Section 3. Record Date. The Board of Directors may, to the extent provided by law, prescribe a period, in no event in excess of sixty (60) days, prior to the date for payment of any dividend, as a record date for the determination of stockholders entitled to receive payment of any such dividend, and in such case such stockholders and only such stockholders as shall be stockholders of record on said date so fixed shall be entitled to receive payment of such dividend, notwithstanding any transfer of any stock on the books of the Corporation after any such record date fixed as aforesaid.
ARTICLE VII
GENERAL PROVISIONS
Section 1. Signatures of Officers. All checks or demands for money and notes of the Corporation shall be signed by such officer or officers or such other person or persons as the Board of Directors may from time to time designate. The signature of any officer upon any of the foregoing instruments may be a facsimile whenever authorized by the Board.
Section 2. Fiscal Year. The fiscal year of the Corporation shall be determined by resolution of the Board of Directors.

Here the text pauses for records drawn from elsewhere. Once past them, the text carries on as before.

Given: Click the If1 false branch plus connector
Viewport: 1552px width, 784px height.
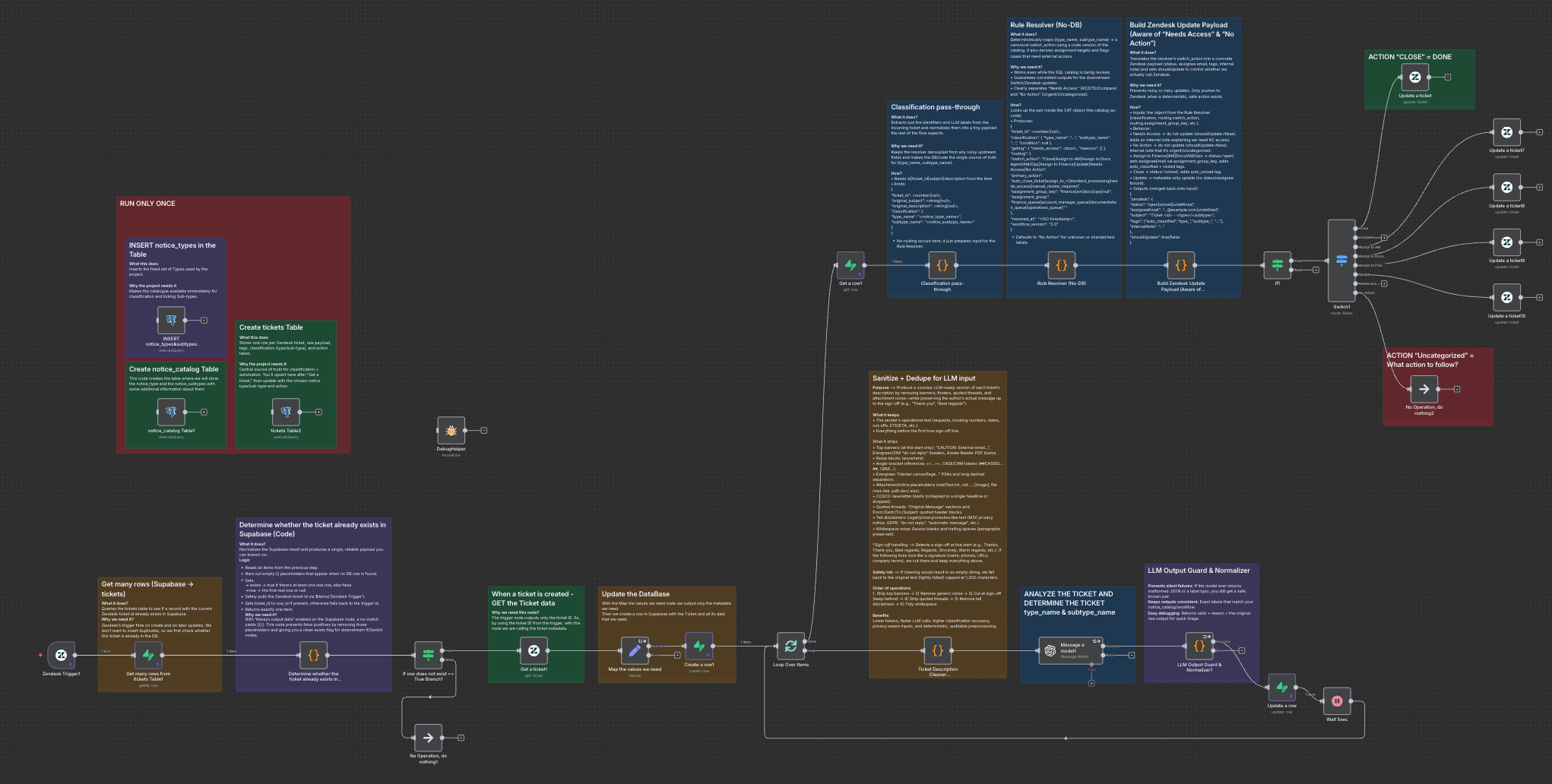Looking at the screenshot, I should (x=1316, y=270).
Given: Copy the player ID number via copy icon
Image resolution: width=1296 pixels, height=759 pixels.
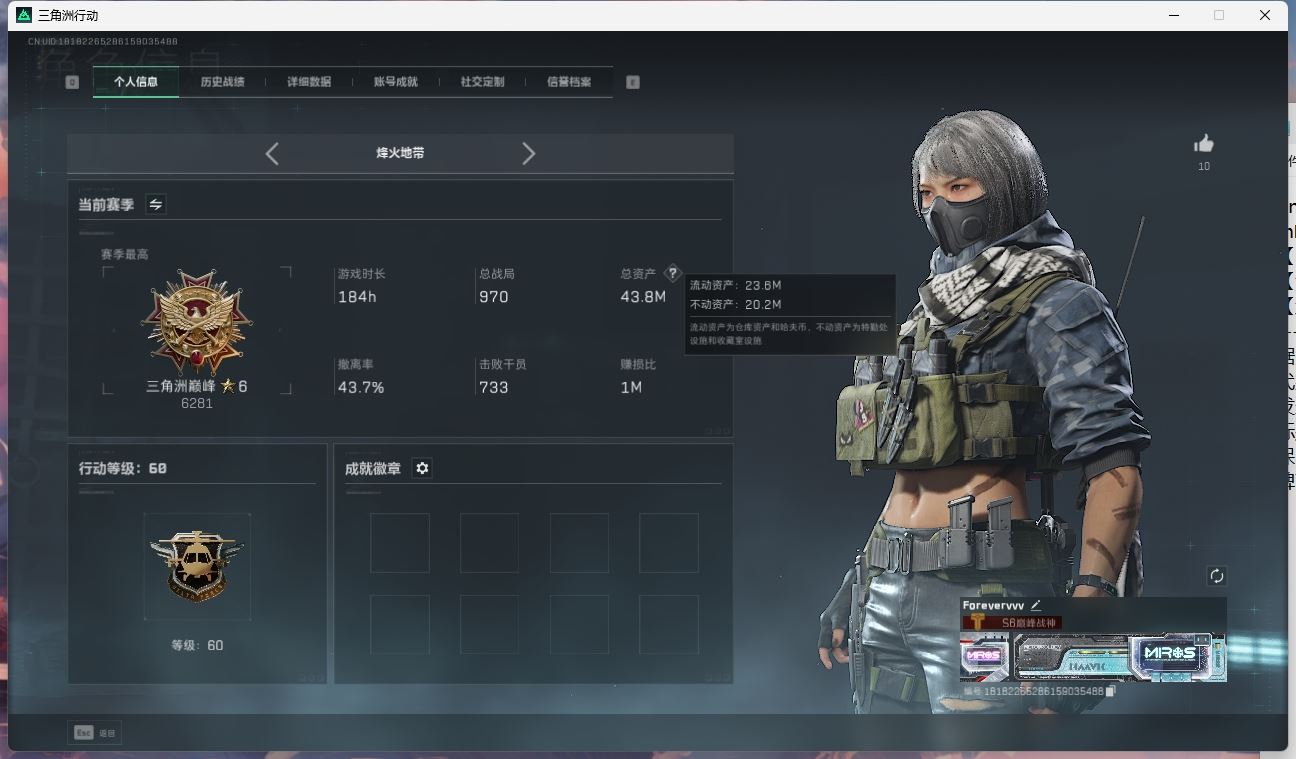Looking at the screenshot, I should click(x=1110, y=691).
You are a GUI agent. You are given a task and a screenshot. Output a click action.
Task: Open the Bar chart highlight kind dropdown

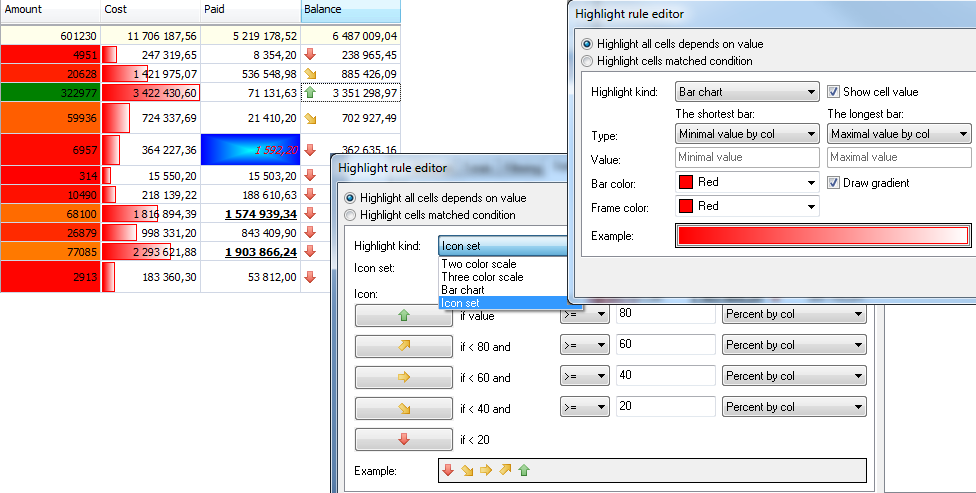(748, 92)
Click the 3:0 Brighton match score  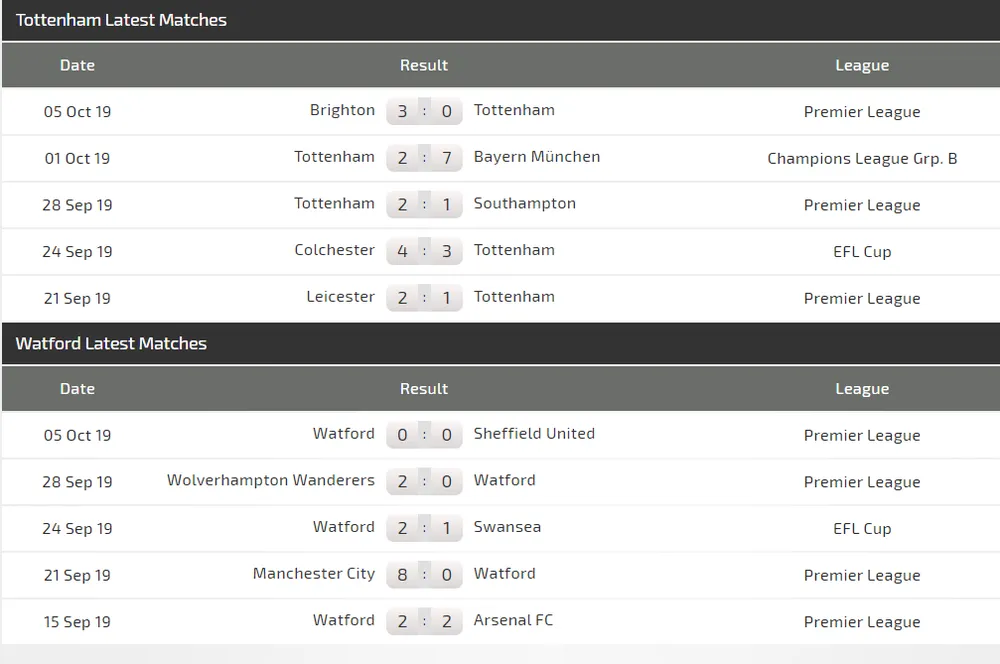pyautogui.click(x=424, y=111)
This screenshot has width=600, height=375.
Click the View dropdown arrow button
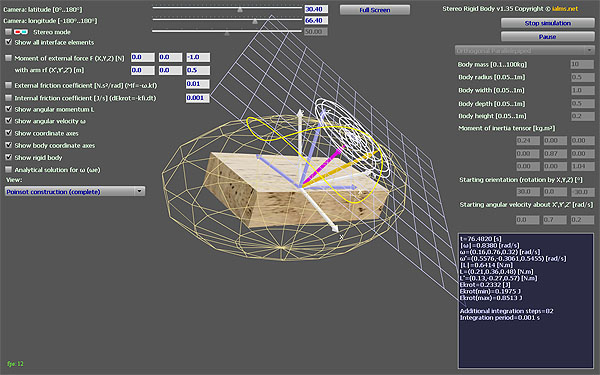click(139, 191)
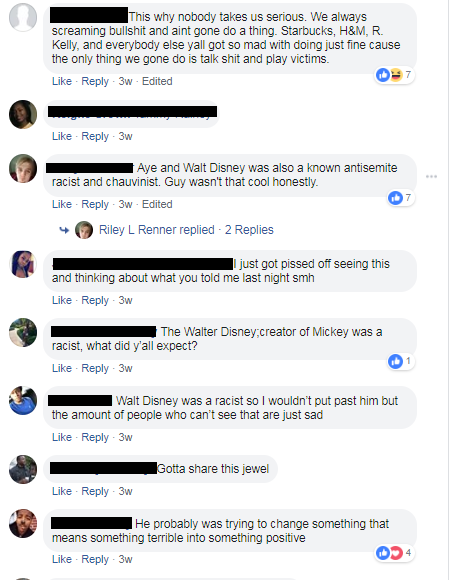Like the 'He probably was trying' comment
The height and width of the screenshot is (580, 449).
click(62, 559)
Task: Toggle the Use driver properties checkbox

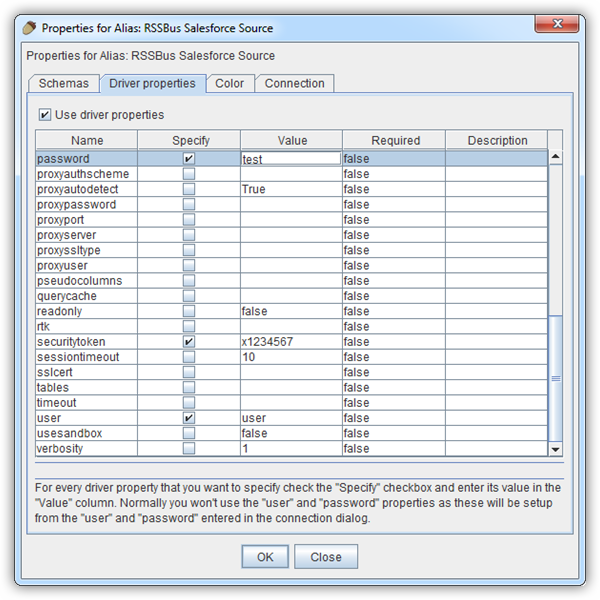Action: [44, 115]
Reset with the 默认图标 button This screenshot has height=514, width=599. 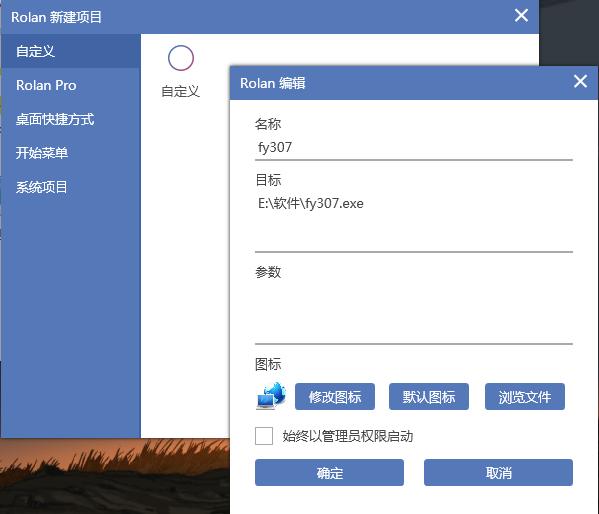click(429, 397)
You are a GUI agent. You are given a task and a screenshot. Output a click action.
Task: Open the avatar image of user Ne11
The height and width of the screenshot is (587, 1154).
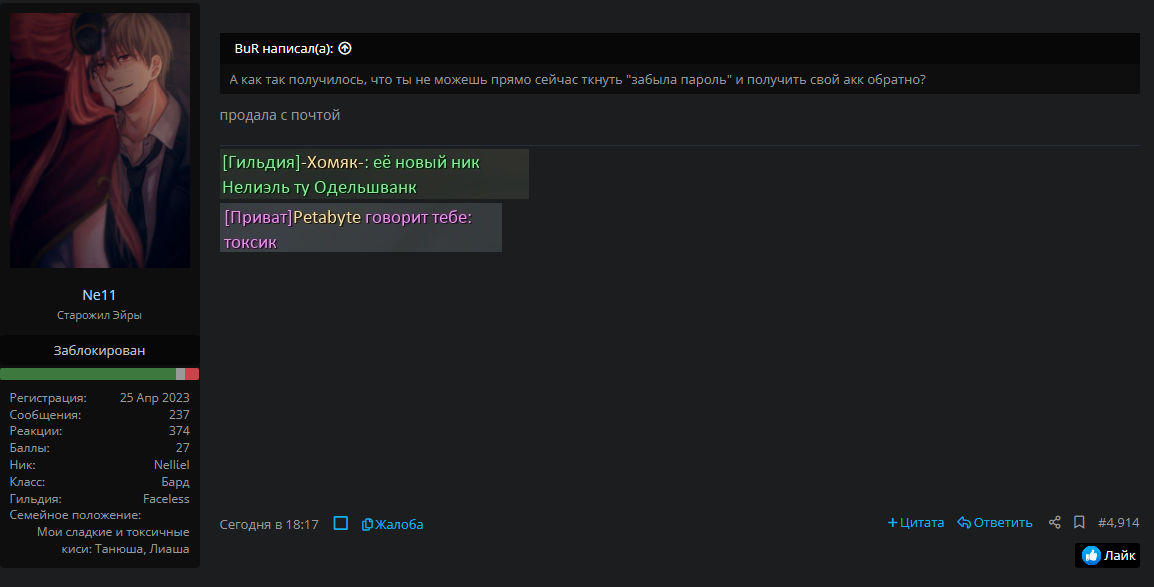100,140
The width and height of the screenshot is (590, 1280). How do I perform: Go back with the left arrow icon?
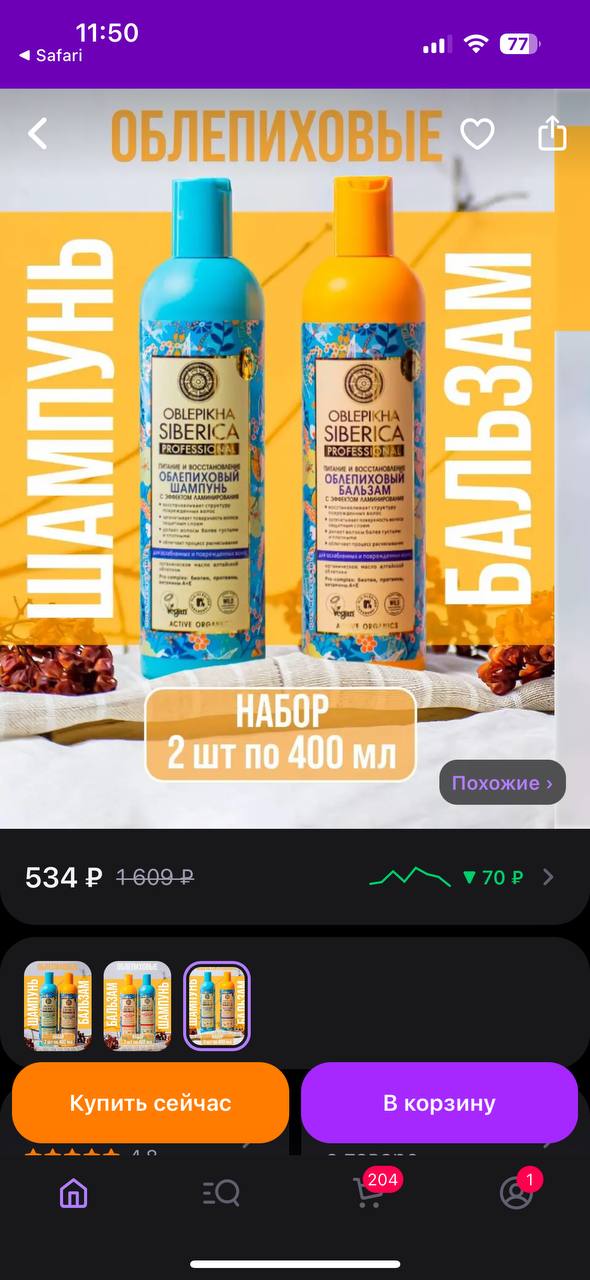click(x=38, y=133)
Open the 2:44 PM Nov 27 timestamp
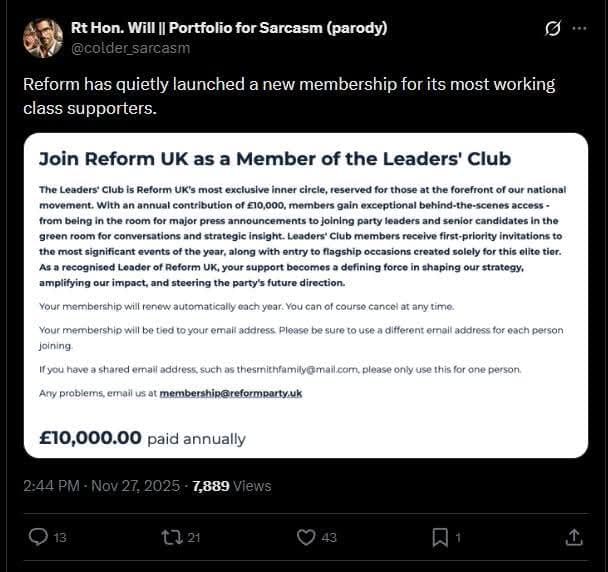Viewport: 608px width, 572px height. click(102, 486)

Section 3. Seal. The Corporation may have a corporate seal which shall have inscribed thereon the name of the Corporation, the year of its incorporation and the words "Corporate Seal, Delaware". Said seal may be used for causing it or a facsimile thereof to be impressed or affixed or reproduced or otherwise.
ARTICLE VIII
WAIVER OF OR DISPENSING WITH NOTICE
Whenever any notice of the time, place or purpose of any meeting of the stockholders, Directors or a committee is required to be given under the laws of Delaware, the Certificate of Incorporation or these Bylaws, a waiver thereof in writing, signed by the person or persons entitled to such notice, whether before or after the holding thereof, or actual attendance at the meeting in person, or in the case of the stockholders, by his attorney-in-fact, shall be deemed equivalent to the giving of such notice to such persons. No notice need be given to any person with whom communication is made unlawful by any law of the United States or any rule, regulation, proclamation or executive order issued under any such law.
ARTICLE IX
INDEMNIFICATION
The Corporation shall, to the fullest extent permitted by Section 145 of the Delaware General Corporation Law, as amended from time to time, indemnify any and all persons which it shall have power to indemnify under said section from and against any and all of the expenses, liabilities or other matters referred to in or covered by said section.
ARTICLE X
AMENDMENT OF BYLAWS
These Bylaws may be amended, added to, rescinded, or repealed at any meeting of the Board of Directors or of the stockholders, provided notice of the proposed change has been given in the notice of the meeting; provided, however, that, notwithstanding any other provisions of these Bylaws or any provision of law which might otherwise permit a lesser vote or no vote, but in addition to any affirmative vote of the holders of any particular class or series of the stock required by law, the Certificate of Incorporation of the Corporation, any preferred stock designation or these Bylaws, the affirmative vote of the holders of at least sixty-six and two-thirds percent (66-2/3%) of the voting power of all the then-outstanding shares of stock entitled to cast votes at the time in the election of Directors, voting together as one (1) class, shall be required to alter, amend, or repeal Section 3 of ARTICLE I of these Bylaws, Sections 3 or 7 of ARTICLE U of these Bylaws, or this sentence of this ARTICLE X of these Bylaws.